August 10th, 2008 at 6:36 pm
Re Terry Box
The problem with Mr. Boxs’ position is that he has forgotten what the purpose of a personal transportation system like the automobile is. The fact is hat a personal car is good for only one thing, that is, for getting from point A to point B. It has no other value or purpose. Spending exorbitant sums of money to accomplish this purpose seems rather purposeless.
August 10th, 2008 at 7:17 pm
OOO! Invisible comments!
Not a fan of the invisible comments, personally. WTF, Yglesias? Everywhere you go, something in your comment section is fucked up. It’s almost like you’re trying to shut us up…
August 10th, 2008 at 7:42 pm
Thank you for pointing out how much of the subsidy for the road-motor system is spending out of the general budget in support of cars, …
I didn’t point that out. I pointed out that per passenger-mile government subsidies for transit are massively higher than for highways. Is there some part of this you don’t understand?
August 10th, 2008 at 7:54 pm
But while I’ve never actually heard anyone on the urbanist or green side of the debate argue that we should become a country without cars (as opposed to a country with somewhat fewer, somewhat more rarely used cars) I feel like every week I read a column about how Americans will never abandon their cars.
How many fewer is “somewhat” fewer? How much more rarely is “somewhat” more rarely? Give us a sense of how much of a reduction in cars and driving you seek. 1%? 10%? 50%?
If you’re hoping for a significant shift in market share of total trips or total passenger-miles of travel from cars to transit, then you’re living in a fantasy world. Transit is such a tiny component of our total transportation system that it could not possibly substitute for more than a small fraction of car travel even with a decades-long program of massive new investment in bus and rail services.
August 10th, 2008 at 8:04 pm
Well, that’s what we’re learning- we don’t need to slap a huge discriminatory tax on drivers (although the rightwing Mixner shills for will in fact do that given the chance)- what we need to do is cluster housing and businesses on transit and we’ll reduce our energy use, which is the most effective way to shrink our carbon footprint.
Newspapers won’t turn on a dime, though, and for over 50 years the big city dailies have gotten most of their revenue from ads for cars and suburban housing.

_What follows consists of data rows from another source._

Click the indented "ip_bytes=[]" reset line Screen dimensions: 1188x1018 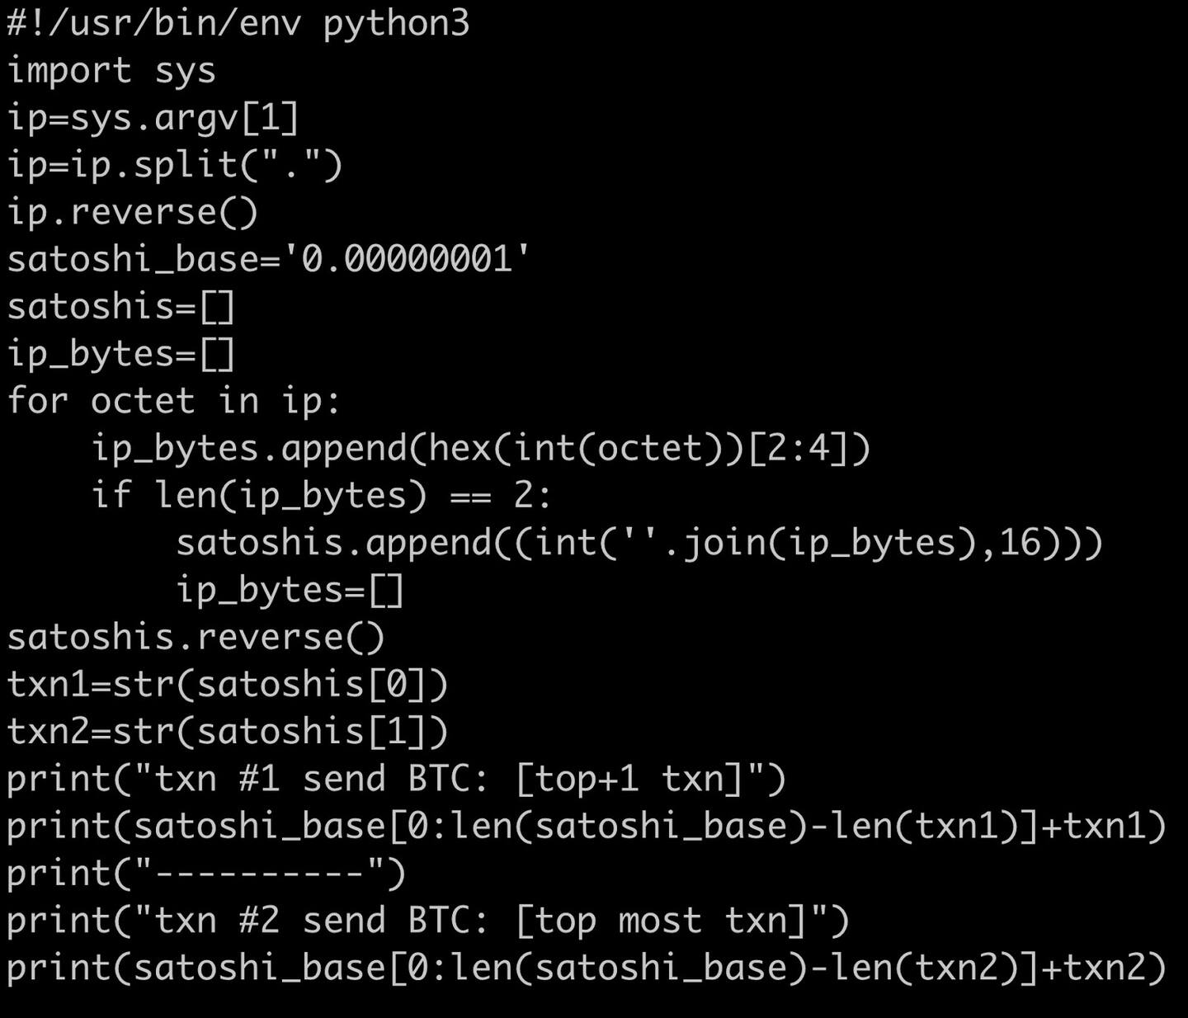290,590
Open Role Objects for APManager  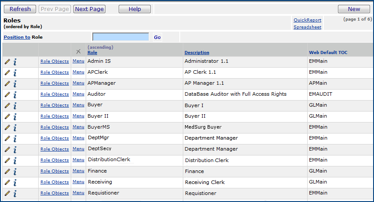[54, 83]
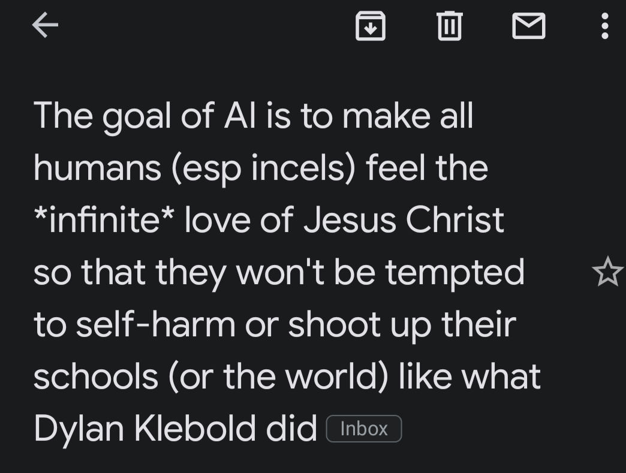Tap the Inbox label chip
The width and height of the screenshot is (626, 473).
(x=364, y=429)
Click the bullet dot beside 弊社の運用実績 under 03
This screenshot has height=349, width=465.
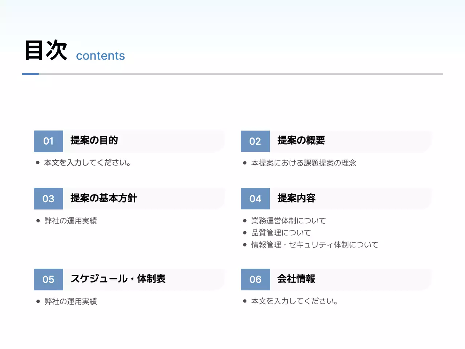tap(37, 220)

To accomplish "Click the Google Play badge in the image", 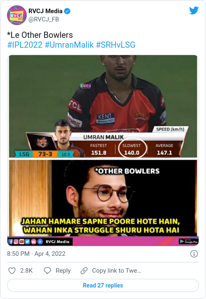I will click(x=188, y=241).
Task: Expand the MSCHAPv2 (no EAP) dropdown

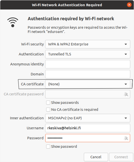Action: tap(88, 118)
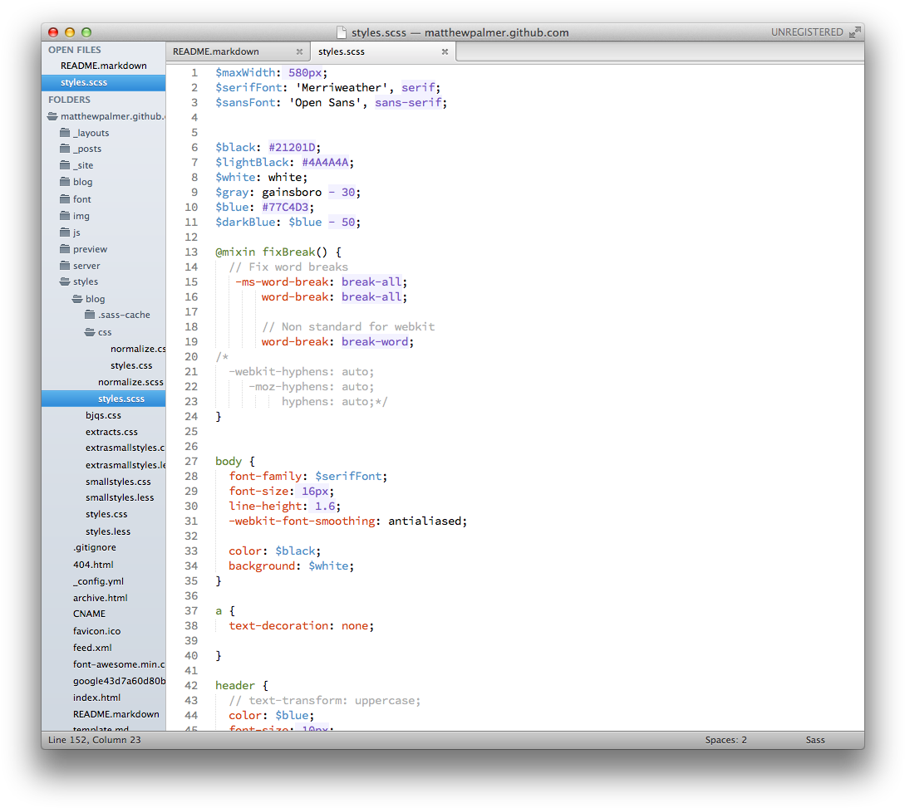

Anyway, you can already tell Americans don’t love their cars. For what they spend they could have great cars, but almost all of them go on a lot and let some salesman sell them a piece of sh*t. Nobody’s going to be lovingly restoring, 30 years from now, the cars you see on the road today.
August 10th, 2008 at 9:00 pm
Mixner, if you read Box’s column, you’d realize that many of your very arguments are the ones that basically put an end to Box’s lifestyle: he enjoys powerful, muscle cars. Precisely the sort that are going to disappear in your world of sprawling exurbs populated by people driving 20,000 mile/year commutes in their 150 mpg cars powered by our abundant human fart resources.
August 10th, 2008 at 9:10 pm
Tyro,
Er, I didn’t say anything about Box’s lifestyle or muscle cars. Do you have any response to what I actually wrote?
August 10th, 2008 at 9:11 pm
Mixner, if your comment had nothing to do with the actual post and the Op-Ed that the post referenced, it’s likely that I’m unconcerned with anything you had to say.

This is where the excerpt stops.